Lau’s forbearance is exceptional, but her circumstances are not. In fact, people who sleep in fast food restaurants in some of the world’s richest cities are common enough to have their own sobriquet—McRefugees. What’s surprising about her predicament is that, like more than 70% of Hong Kong McRefugees interviewed for a new survey on the issue, Lau is not technically homeless.
So called McRefugees gained brief notoriety in 2015 when CCTV footage revealed that an elderly woman had lain dead in a Hong Kong restaurant for hours as oblivious diners munched on their fries; similar situations are present in other Asian metropolises like Beijing and Tokyo—where some 4,000 people without stable residences also take shelter in gaming or Internet cafes. But while there has been a sharp increase in Hong Kong’s homeless (up 22% in the last year and more than 50% on 2013/2014 by government numbers), and while charity workers found that homelessness contributed to many people spending the night in McDondalds, many respondents’ domestic situations were simply so dismal as to make a night under the golden arches more appealing. Other reasons for bedding down beneath the Golden Arches include family estrangement and mental health issues.
Local non-profit Junior Chambers International Tai Ping Shan (JCI) counted 334 people spending the night in Hong Kong’s 116 24-hour McDonald’s restaurants in June and July—that’s an almost six-fold increase on a similar survey conducted in 2013, which counted 57, the survey’s chairwoman Jennifer Hung tells TIME. JCI’s volunteers were able to conduct in-depth interviews with 53 of the people they counted and found that not only did most have a home but more than half had “either full time, part time, or self-employed work,” she says.
‘Every policy has failed’
A few booths down from Lau in the same To Kwa Wan McDonald’s, Pilee Liu pored over a newspaper near a man laid up on a Formica bench.
Gaunt under a checkered shirt and thick-framed glasses, Liu tells TIME that he does not stay until morning because sleeping here is “not elegant” but he comes in for a couple of hours on hot nights and might “close [his] eyes for a few moments.”
Like Lau, 55-year-old Liu is not technically homeless. He receives welfare and hangs out at a public library where he reads magazines and books about investment—but he does odd jobs and janitorial work. That earns him enough to rents a 6ft by 7ft cubbyhole in a nearby building for 1,300 Hong Kong dollars ($166). On summer nights, though, he has no choice but to get out.

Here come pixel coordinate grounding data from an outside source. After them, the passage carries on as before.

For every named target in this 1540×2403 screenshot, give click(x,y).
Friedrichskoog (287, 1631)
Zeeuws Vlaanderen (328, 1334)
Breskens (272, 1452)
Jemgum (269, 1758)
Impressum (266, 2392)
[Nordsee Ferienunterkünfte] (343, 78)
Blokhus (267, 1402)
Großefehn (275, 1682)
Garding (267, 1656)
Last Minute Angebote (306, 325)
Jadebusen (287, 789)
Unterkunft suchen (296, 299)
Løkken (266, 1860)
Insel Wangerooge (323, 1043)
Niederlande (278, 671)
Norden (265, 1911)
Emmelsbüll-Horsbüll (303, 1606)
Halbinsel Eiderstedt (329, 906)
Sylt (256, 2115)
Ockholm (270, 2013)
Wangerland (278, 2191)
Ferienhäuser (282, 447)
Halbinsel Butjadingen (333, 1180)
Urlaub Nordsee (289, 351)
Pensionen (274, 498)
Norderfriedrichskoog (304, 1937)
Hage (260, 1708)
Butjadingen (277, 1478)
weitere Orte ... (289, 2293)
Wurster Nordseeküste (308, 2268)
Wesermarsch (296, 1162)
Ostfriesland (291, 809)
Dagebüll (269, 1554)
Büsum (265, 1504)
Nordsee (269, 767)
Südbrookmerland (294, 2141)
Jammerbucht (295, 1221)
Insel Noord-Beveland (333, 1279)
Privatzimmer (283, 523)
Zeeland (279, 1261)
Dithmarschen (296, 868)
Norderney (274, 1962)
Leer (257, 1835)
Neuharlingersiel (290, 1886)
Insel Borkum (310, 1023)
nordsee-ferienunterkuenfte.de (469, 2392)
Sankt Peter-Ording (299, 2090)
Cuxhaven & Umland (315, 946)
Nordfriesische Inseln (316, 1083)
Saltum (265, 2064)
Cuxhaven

“I can’t sleep at all because my room has no windows and no air conditioning,” he says. “There are cockroaches, mosquitoes. Bed bugs, once in a while. I wish I could transfer to another house but I can’t afford it.”
Around 210,000 Hongkongers live in subdivided homes like Liu’s, according to government statistics. Chan Chung Yin, a homelessness expert at local Society for Community Organization (SOCO) tells TIME that many McRefugees’ homes do not have air-conditioning through Hong Kong’s sweltering, humid summers. “In their house it is maybe over 36C (97F) or 38C (100F), so they face a lot of difficulties,” he says. Vermin and grime also conspire to make snatching even a few hours sleep impossible.
Though the amount he pays for his home in To Kwa Wan is a steal by local standards, that Liu cannot afford to move is unsurprising. Even smaller bed spaces in subdivided flats—colloquially termed coffin homes—tend to cost between 2,200 and 2,500 Hong Kong dollars ($280 to $318) for a top berth, rising as high as $2,800 ($357) for a bottom berth, Chan says. A 500-600 square foot unit might accommodate 16 to 20 people, he adds.
Read more: In the World’s Most Expensive City, 1 in 10 Maids Sleeps in a Kitchen, Toilet, or Corner of the Living Room
“The rooms become smaller and smaller but people have to pay higher and higher rent,” Wong Hung an associate professor at the Chinese University of Hong Kong’s department of social work tells TIME. “Although rent is also very high in cities like Singapore and Tokyo, eligible flats there are much larger.”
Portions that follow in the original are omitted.